======== DATASET ENTRIES

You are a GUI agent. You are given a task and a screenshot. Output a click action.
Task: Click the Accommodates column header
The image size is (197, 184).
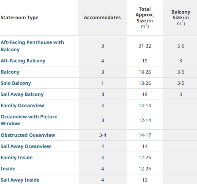[x=102, y=18]
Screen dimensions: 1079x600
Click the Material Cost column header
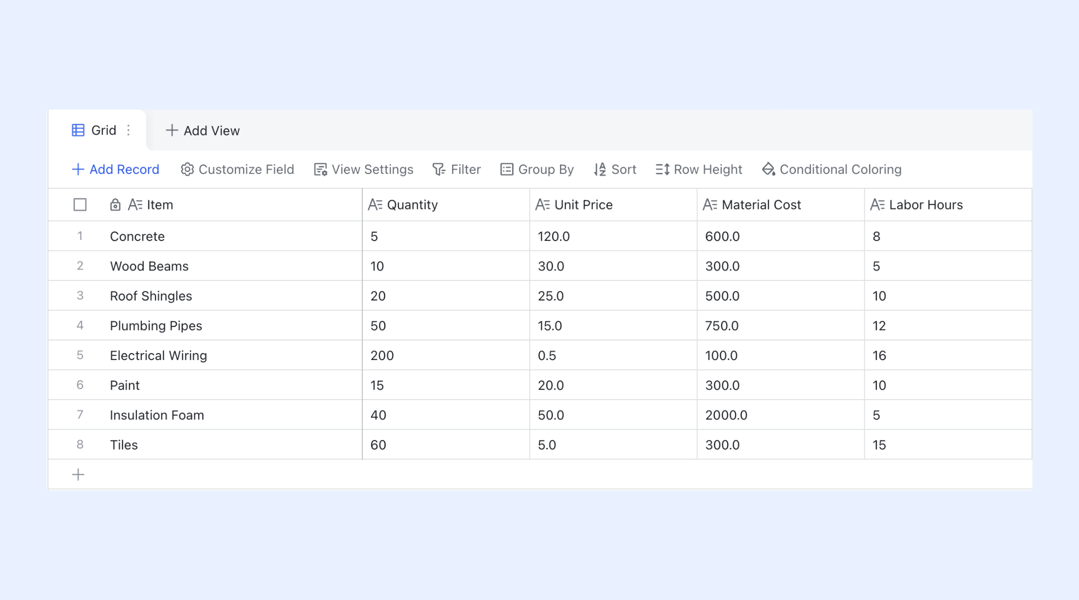click(761, 205)
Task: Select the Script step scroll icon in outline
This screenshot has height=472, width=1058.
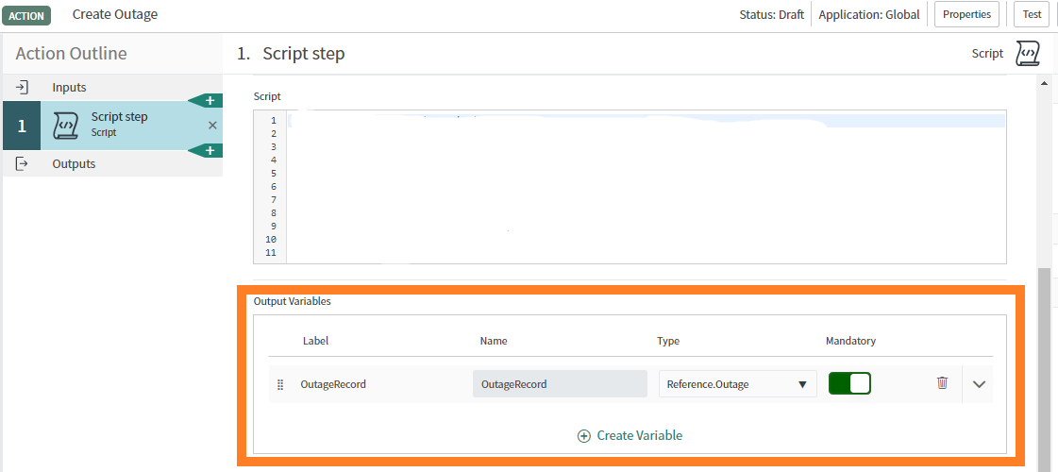Action: click(x=65, y=126)
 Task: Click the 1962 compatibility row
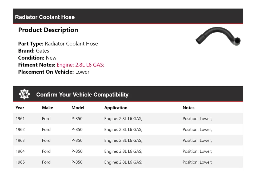click(x=107, y=129)
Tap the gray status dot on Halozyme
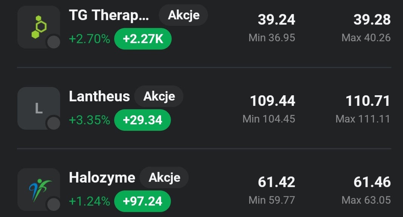 tap(54, 204)
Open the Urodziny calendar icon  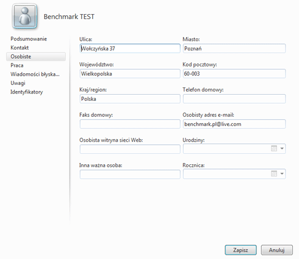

================

*TASK DETAILS*
Which lines run from the one that holds "Task: Select the" to the final line of the records above? Return them exactly, and skip the pictures.

*OUTPUT FOR THIS EXERCISE*
Task: Select the Script step scroll icon in outline
This screenshot has height=472, width=1058.
Action: click(x=65, y=126)
 Task: Click the 1962 compatibility row
click(x=107, y=129)
Tap the gray status dot on Halozyme
 tap(54, 204)
Open the Urodziny calendar icon  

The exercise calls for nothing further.